Dazu offenbart der lesenswerte Katalog zur Ausstellung - finanziert von einer Reihe großzügiger Sponsoren - eine Fülle von Kostbarkeiten in Wort und Bild. Nicht nur sind es die Arbeiten der Künstler, die man darin findet, nicht nur sind es originelle Fotos aus der Akademie-Zeit Oberbergers. Festgehalten sind darüber hinaus kleine Geschichten, Episoden, Gedanken, die die ehemaligen Schüler mit ihrem Lehrer verbinden. Oder, wie der Augsburger Verleger Rudolf Wittmann, Herausgeber des Katalogs, bei der Eröffnung sagte: "Es ist eine Art Klassentreffen, bei dem sich die Schüler untereinander nicht kennen." Kostproben aus den köstlichen Erinnerungen las BR-Sprecher Martin Fogt.
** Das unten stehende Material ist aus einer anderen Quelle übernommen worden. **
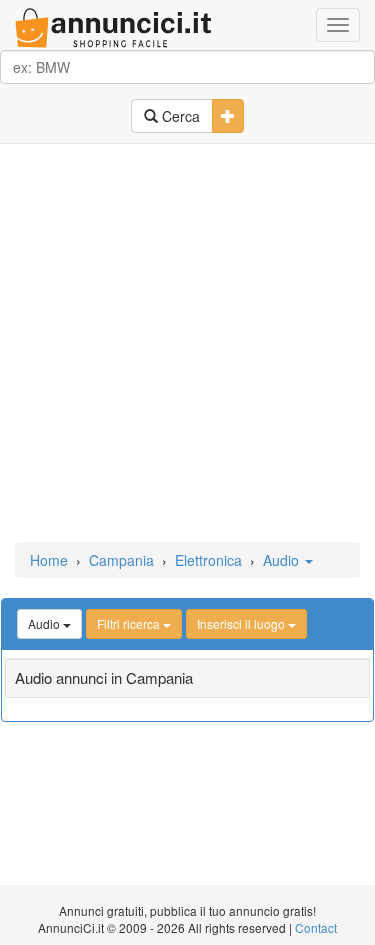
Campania (121, 560)
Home (49, 560)
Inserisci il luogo (242, 623)
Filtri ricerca (130, 623)
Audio (283, 560)
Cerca (179, 116)
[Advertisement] (187, 344)
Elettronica (208, 560)
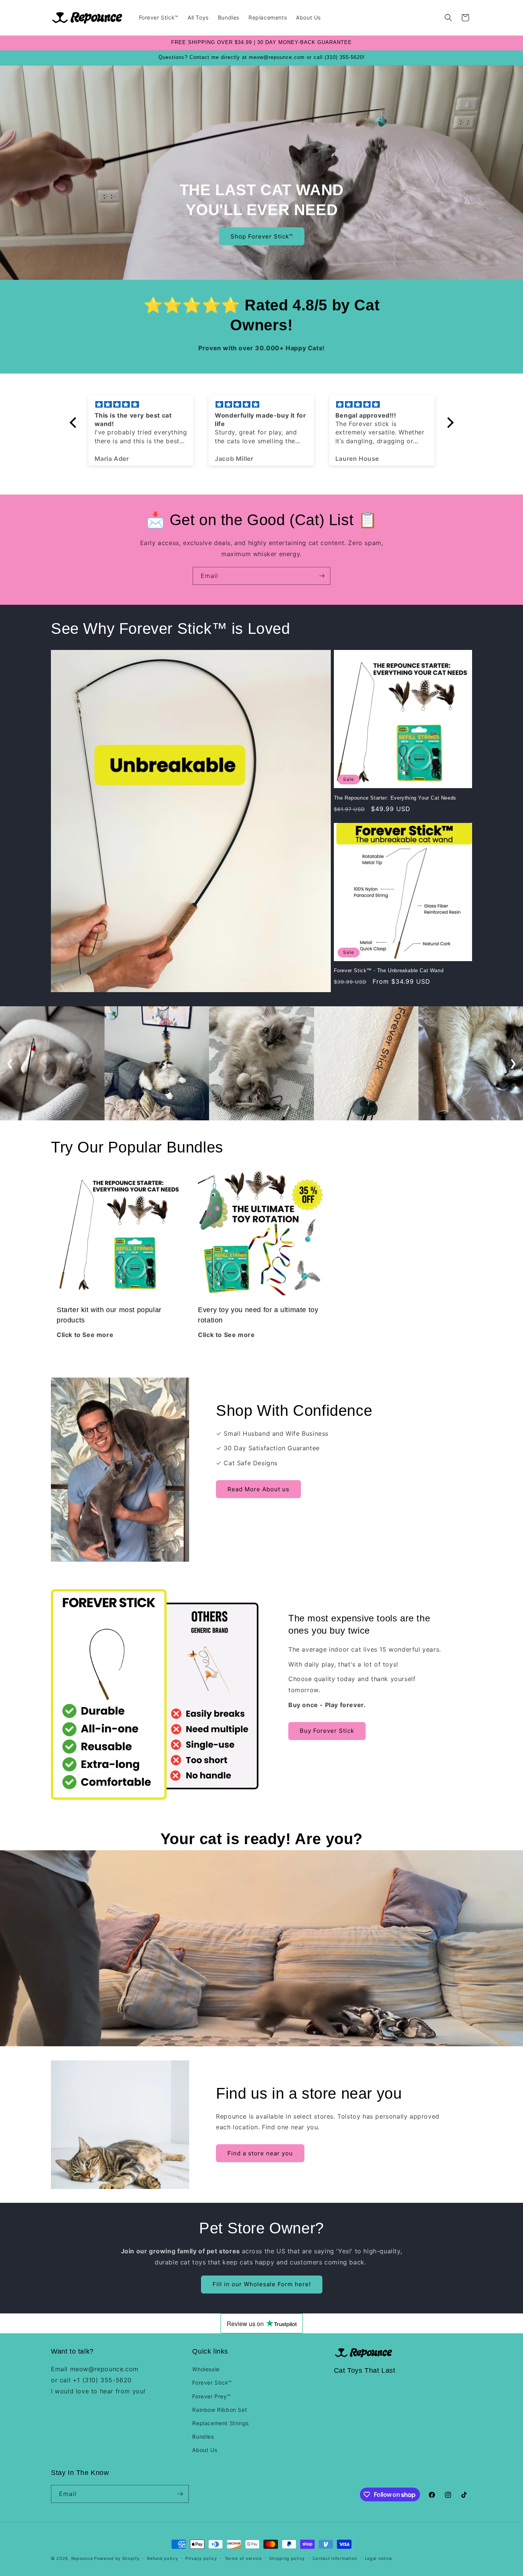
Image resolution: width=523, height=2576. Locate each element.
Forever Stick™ (212, 2382)
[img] (141, 404)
Die Ausstellung geht zurück auf die Initiative des hoch motivierten Vorsitzenden Erich Hofgärtner
Wer indes jeden Einzelnen von ihnen kennt, ist Erich Hofgärtner, der hoch motivierte und inspirierte Vorsitzende des Fördervereins. Auf seine Initiative und die Mithilfe seines nimmermüden Teams geht die Ausstellung zurück. Es muss die Suche nach der Stecknadel im Heuhaufen gewesen sein, die Hofgärtner akribisch betrieben hat, um am Ende 60 frühere Oberberger-Schüler ausfindig zu machen und deren Arbeiten nach Gempfing zu holen. Christl Karnehm, die Vorsitzende der Münchner Oberberger-Stiftung, lobte ihn bei der Vernissage als "unbeirrbaren und fleißigen Kurator". Weder die mühsame Suche noch die Grenzen der Örtlichkeit hätten ihn bremsen können.
Landrat-Stellvertreterin Ursula Kneißl-Eder freute sich über die Strahlkraft der Exposition, in der Heiteres, Ernstes, Religiöses wie Profanes aufeinanderträfen. "Mit dieser Ausstellung versammelt sich ganz Bayern in Gempfing", sagte sie. Und Rains Bürgermeister Karl Rehm dankte dem Förderverein dafür, mit Kunst dem Betrachter auf eine andere Ebene zu verhelfen. Sie setze unserer im Wandel begriffenen Gesellschaft voller Verunsicherung etwas Beruhigendes entgegen.